Habían apresado a un anciano del templo, según decían los rumores, lo habían hecho prisionero dentro del terreno sagrado de un santuario de la ciudad mientras sus guardias eran aniquilados por una turba aullante. Nunca se había cometido un crimen semejante en toda la historia del templo. Era un insulto demasiado grande para soportarlo. Durante toda la tarde sonaron trompetas sobre las murallas del templo, y una inundación de druchii de negro ropón corrió por las calles de la ciudad con armas desnudas en las manos, medio locos de cólera y congoja. Las brujas élficas se reunieron con ellos a última hora del día, con los musculosos cuerpos recubiertos de sudor y sangre y los ojos enloquecidos de éxtasis asesino. Olfateaban el aire y aullaban como lobas, con el rostro contorsionado en una máscara de hambre bestial. Y cuando no pudieron encontrar más víctimas para matar en las calles de la ciudad, las Novias de Khaine instaron a los servidores del templo a derribar las puertas de los hogares de los plebeyos y de los lupanares.

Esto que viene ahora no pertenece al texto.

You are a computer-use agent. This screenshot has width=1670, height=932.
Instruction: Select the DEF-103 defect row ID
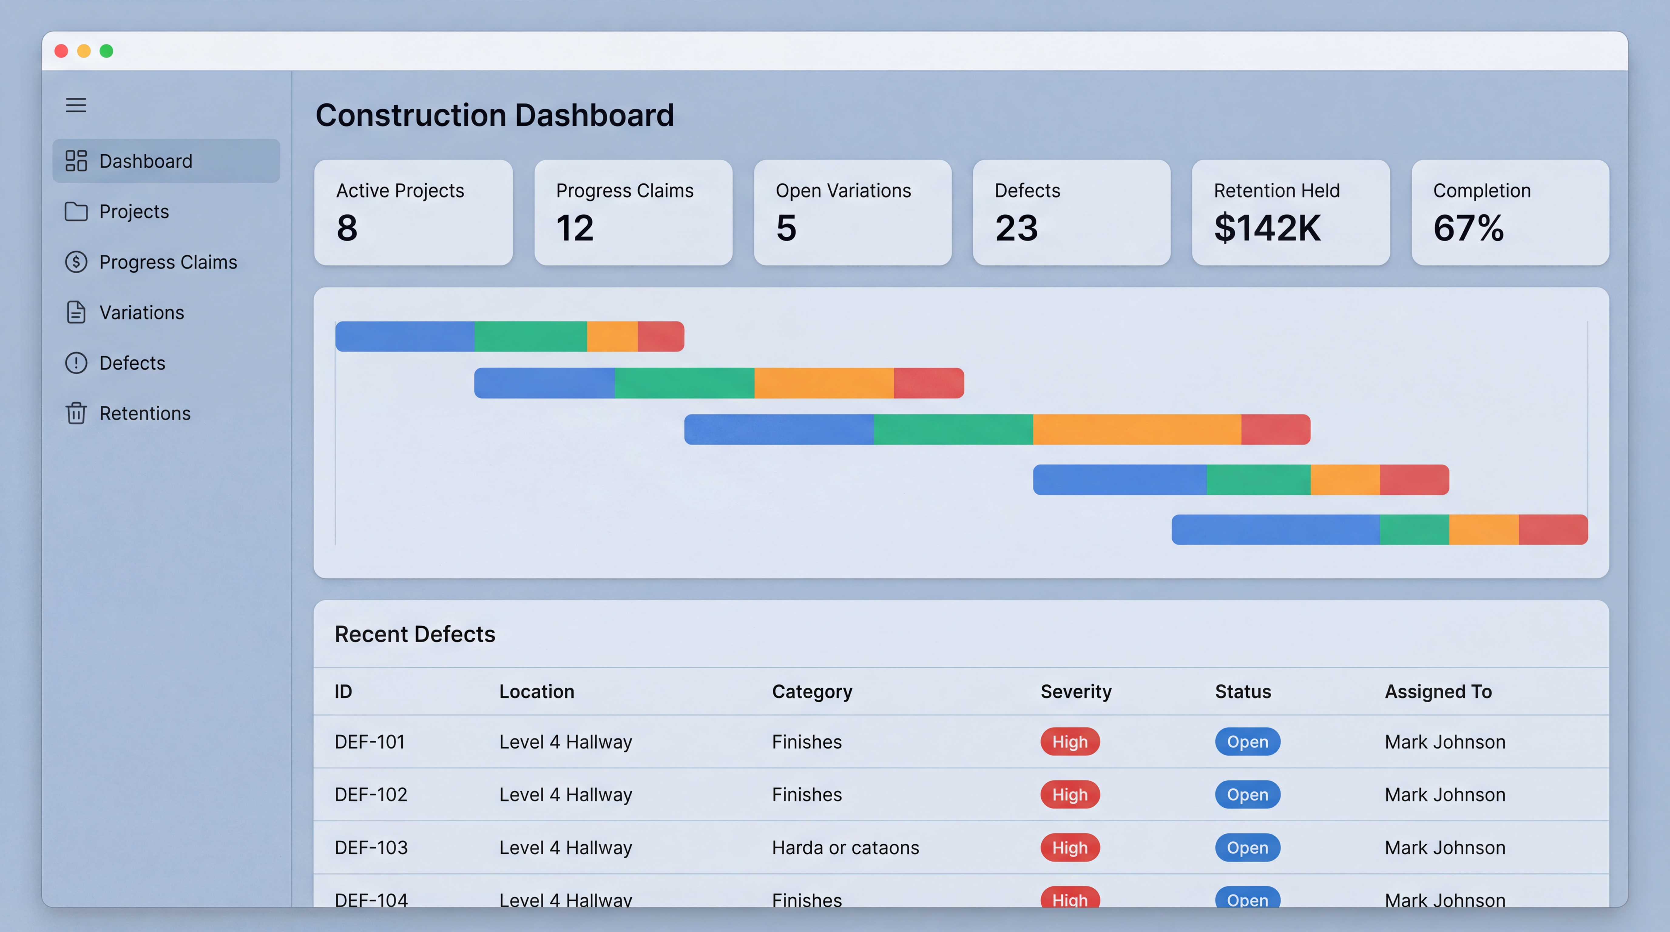371,847
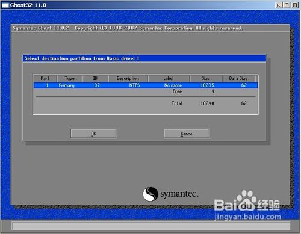Click the Symantec yin-yang logo

(x=151, y=194)
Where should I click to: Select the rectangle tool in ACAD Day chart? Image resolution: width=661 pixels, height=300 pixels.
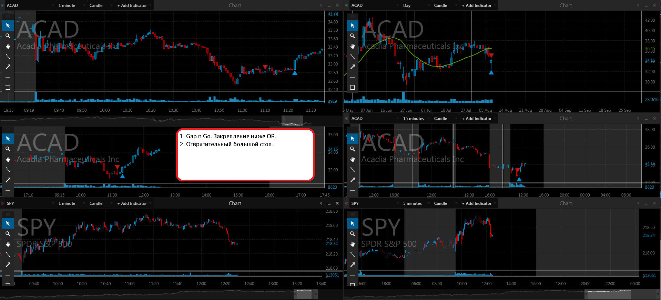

Fue entonces cuando la lucha comenzó de verdad. Durante centenares de años, los moradores de la ciudad habían prosperado bajo el terrible gobierno del templo y sangrado por el Señor del Asesinato cuando era necesario. La luz del día estaba consagrada a las necesidades mundanas de la urbe, pero por la noche las calles eran un lugar de sagrada comunión y podían hacerse sacrificios al Señor del Asesinato sin temor a enemistades ni represalias. Las familias nobles ofrecían puñados de esclavos con la esperanza de obtener una buena cosecha o para pedir una maldición contra sus enemigos. Las familias plebeyas, hambrientas de riquezas y poder, se veían forzadas a entregar a miembros de su propia familia con la esperanza de ganarse el favor del Dios de la Sangre. Todos y cada uno de ellos eran presas para los grupos armados que deambulaban por las calles desde el ocaso hasta la aurora en busca de víctimas para saciar la eterna sed del templo.